Tübinger Neurowissenschaftler mit dem Eva Luise Köhler Forschungspreis 2014 ausgezeichnet
„Kombiniertes Gehirn-Maschine-Interface zur Hirnkommunikation bei Amyothropher Lateralsklerose“ heißt das Projekt, an dem Prof. Dr. Dr. Niels Birbaumer vom Institut für Medizinische Psychologie und Verhaltensneurobiologie der Universität Tübingen Jahre gearbeitet hat. Weil er damit für Menschen mit Seltenen Erkrankungen eine echte Innovation entwickelt hat, wurde ihm am Donnerstag der Eva Luise Köhler Forschungspreis für Seltene Erkrankungen 2014 verliehen.

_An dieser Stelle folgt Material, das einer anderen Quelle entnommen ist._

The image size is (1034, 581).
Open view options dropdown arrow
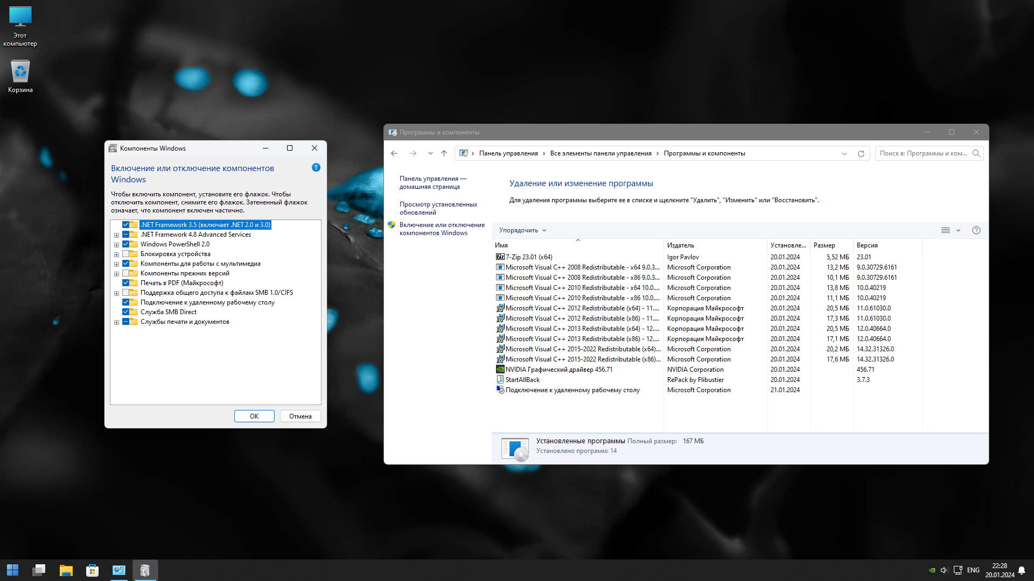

Die Auszeichnung ist mit einem Preisgeld von 50.000 Euro verbunden.
Prof. Dr. Dr. Niels Birbaumers System
Das von Birbaumer entwickelte Computersystem soll vollständig gelähmten Menschen eine zuverlässige, gedankliche Kommunikation mit ihrer Außenwelt ermöglichen. Das System werde zunächst an Patienten mit der seltenen Muskelerkrankung Amyotrophe Lateralsklerose erprobt, die zum Teil mehrere Jahre den kompletten Locked-In-Zustand (CLIS) erleiden, hieß es. Diese Menschen verfügen über eine intakte kognitive Leistung, sind aber vollständig gelähmt, so dass keinerlei Kommunikation mit der Außenwelt möglich ist. Der Physiker Stephen Hawkins ist ein prominentes Beispiel – er leidet seit Jahrzehnten an Amyotrophe Lateralsklerose.

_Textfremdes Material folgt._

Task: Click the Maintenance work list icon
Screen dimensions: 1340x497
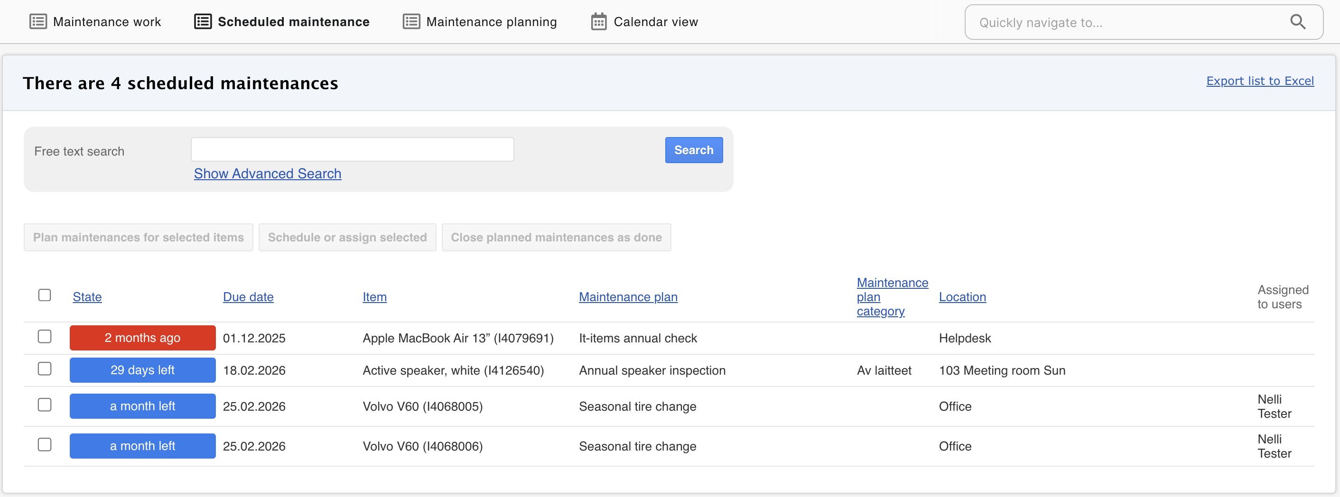Action: click(37, 22)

Hirnantwort des Patienten wird ermittelt
„Natürlich ist unser Ziel, dass das System zukünftig allen Patienten zugute kommt, denen es aufgrund von Muskelerkrankungen, Gehirnschädigungen oder Gehirn-Infarkten nicht mehr möglich ist, sich zu verständigen“, sagte Birbaumer bei der Preisverleihung in Berlin. Neuartig an dem Projekt gegenüber bereits bestehenden Brain-Computer-Interfaces sei, dass sowohl elektrische Gehirnströme, als auch die metabolische Hirnaktivität, sprich die Blutströme gemessen werden. „Beide Werte werden in einem Computersystem systematisiert und sollen eine nahezu eindeutige „Hirnantwort“ des Patienten ermöglichen“, erläuterte der Preisträger das innovative Verfahren. „Das Computersystem heilt nicht, aber es schafft wichtige Lebensqualität, denn ohne Kommunikation ist kein Leben möglich“, so Birbaumer weiter.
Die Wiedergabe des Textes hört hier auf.